Search code examples
gitgit-filter-branchbfg-repo-cleanersvn2git

How to delete old/historic Git objects which are no longer in HEAD?


I have a Git repository with nearly 300k commits of over two decades. This repository is the result of a migration from SVN to Git, so I'm free to rewrite history. It has a single branch only and no tags.

Very often, files were added in commits and then removed later on, leaving objects in the repository which I don't want to keep.

How can I unconditionally delete all objects that are no longer in HEAD?

Things I've tried:

  • Both BFG and git filter-branch do not seem to cover this use case (without me writing a script that retrieves all the old object IDs).
  • The Git repository is being migrated (repeatedly in CI, until I'm satisfied with the result) with KDE's svn2git, but its rules do not seem cover this use case either.

I'm not sure if/how git-filter-repo could do this.

EDIT:

For clarification: My ultimate goal is to reduce the repository size while still keeping a maximum amount of history. Over the years, many files (binary files too - small and large ones) were committed and deleted later on. A large repository leads to slow clones, a slow Git CLI, and various issues in other tools (e.g. CI).


Solution

  • Personally, I would use the BFG for this sort of task (I am the author of the BFG, so maybe that's not surprising!), tho' it behaves in a way that is perhaps not ideal given what you're asking for - you're saying "delete all objects that are no longer in HEAD", and technically speaking, this command will do that:

    bfg --delete-files "*"
    

    ...it's saying "delete any file", but because the BFG protects your HEAD commit, your head commit will stay unchanged, with all it's files intact.

    However, perhaps undesirably, the implementation of this particular --delete-files parameter will remove those files from earlier commits, so the result is that pretty much all prior commits will have all files wiped - you can see that looking at this HEAD commit here - all files are preserved from the original commit, but they appear to have been all suddenly introduced just with the latest commit:

    https://github.com/bfg-repo-cleaner-demos/rails-with-all-non-head-files-deleted/commit/b689725edf03b86c31dc3e8d589fd01c0435ec8c

    Another approach with the BFG is to use the --strip-blobs-with-ids parameter, which is much more specific, but as you've noted, you would probably need to write a script to find out the blob ids for every single file that's not in the HEAD commit.

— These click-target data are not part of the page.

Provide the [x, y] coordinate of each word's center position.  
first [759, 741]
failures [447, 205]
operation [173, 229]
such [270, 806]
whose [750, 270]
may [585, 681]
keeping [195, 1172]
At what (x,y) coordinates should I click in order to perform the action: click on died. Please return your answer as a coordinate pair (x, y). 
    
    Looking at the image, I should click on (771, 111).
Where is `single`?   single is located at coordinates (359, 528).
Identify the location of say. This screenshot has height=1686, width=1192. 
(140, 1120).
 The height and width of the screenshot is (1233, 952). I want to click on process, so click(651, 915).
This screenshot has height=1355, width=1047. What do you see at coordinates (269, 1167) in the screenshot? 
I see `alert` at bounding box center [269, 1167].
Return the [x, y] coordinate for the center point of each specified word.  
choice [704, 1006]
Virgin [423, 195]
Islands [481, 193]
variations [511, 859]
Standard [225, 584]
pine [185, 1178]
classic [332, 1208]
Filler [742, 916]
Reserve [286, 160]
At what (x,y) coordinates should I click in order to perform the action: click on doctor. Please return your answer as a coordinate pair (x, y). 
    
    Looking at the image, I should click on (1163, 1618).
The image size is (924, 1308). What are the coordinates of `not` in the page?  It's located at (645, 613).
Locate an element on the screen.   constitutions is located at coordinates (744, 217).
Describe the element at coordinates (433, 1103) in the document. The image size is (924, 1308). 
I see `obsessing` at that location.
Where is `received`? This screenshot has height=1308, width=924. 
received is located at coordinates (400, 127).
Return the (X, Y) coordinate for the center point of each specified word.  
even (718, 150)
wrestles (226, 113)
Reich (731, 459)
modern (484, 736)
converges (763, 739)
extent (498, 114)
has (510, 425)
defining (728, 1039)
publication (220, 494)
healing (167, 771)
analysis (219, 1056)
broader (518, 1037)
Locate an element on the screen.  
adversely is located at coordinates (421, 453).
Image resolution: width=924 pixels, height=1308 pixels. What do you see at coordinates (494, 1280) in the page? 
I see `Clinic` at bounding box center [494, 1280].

    I would encourage you to ask yourself what you want the payoff of this cleaning operation to be - that is to say, I know you've said you want to unconditionally delete all objects that are no longer in HEAD - but what is the reward you're want to reap from that? Here are a couple of possible rewards:

    • Reduced overall data size of the repo, making it faster to clone, and taking up less storage space in hosting and on developers laptops
    • Removal of any possible sensitive data that may have been committed to the repo in the past - if all you've got are the very latest files from HEAD anywhere in history, there's no potential for unwanted credentials or personal data to be hiding away in there.

    If the first of those - reduction of data size - is your primary concern, then it might be worth checking how much additional benefit you get from deleting all files from history, compared to just deleting the big ones. Due to the data structures used by git, it's very good at handling small files living over many many thousands of commits - they may well not end up taking substantial storage size - and it's only the big files that will cause serious bloat.

    So, I would suggest you run the bfg --delete-files "*" command above on a test copy of your repo, and check what the resulting reduction in size is - for example, maybe it's 90%. That would represent the maximum possible size savings. You could then perform a different run on a fresh copy of the test repo, where you try this command:

    bfg --strip-blobs-bigger-than 1M
    

    This is only deleting the 'big' files - ones over 1MB in size. What's the resulting repo size? Maybe the size reduction is only 85% in this case - however you have most of your history intact, which could conceivably be useful, and that extra 5% space saving might not be worth the effort of pursuing further.